Set problem —
Rewrite the records from the line with "Go to bottom Preview Import step" to the line with "Action: point(325,7)", renaming "Viewport" as "Screen size" and leaving everything else unchanged. Give only those lines, without the pictures.

Supplied entries —
- - - -

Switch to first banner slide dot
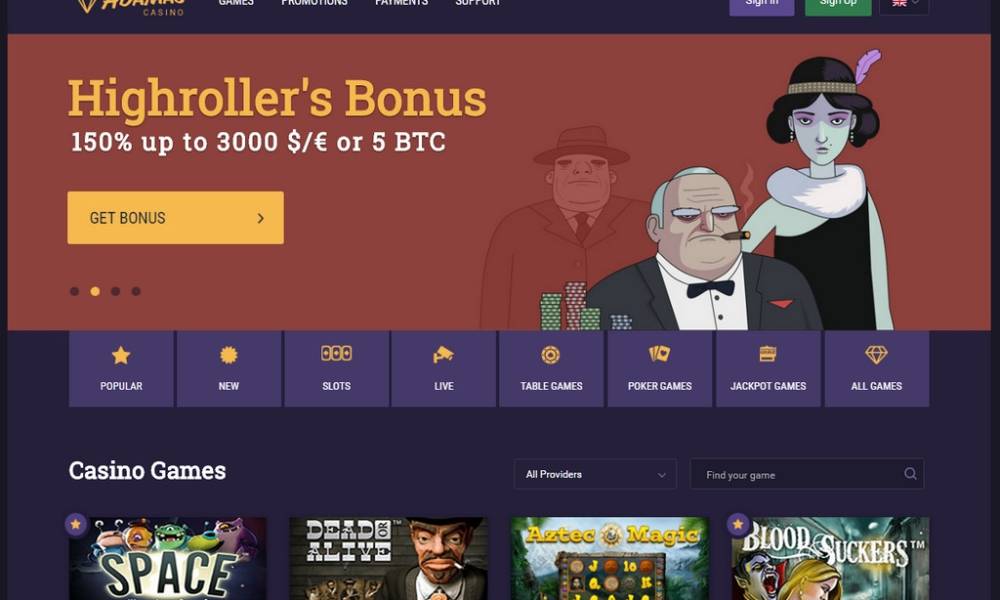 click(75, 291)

- - - -

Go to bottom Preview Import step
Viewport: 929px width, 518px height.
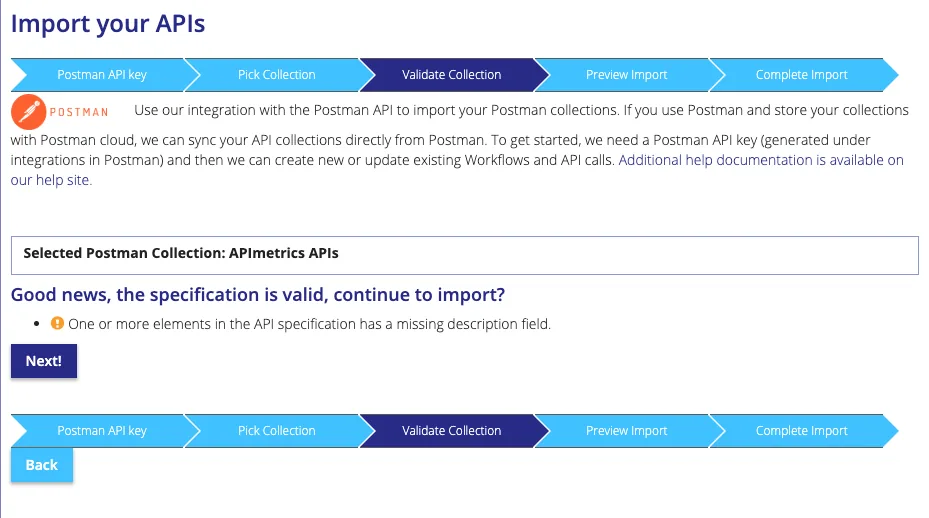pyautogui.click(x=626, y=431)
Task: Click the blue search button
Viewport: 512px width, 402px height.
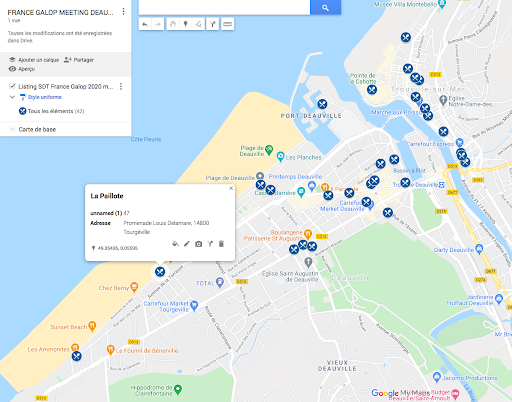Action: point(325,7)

- - - -

Exercise answer —
Go to bottom Preview Import step
Screen size: 929px width, 518px height.
pyautogui.click(x=626, y=431)
Task: Click the blue search button
Screen size: 512px width, 402px height.
Action: point(325,7)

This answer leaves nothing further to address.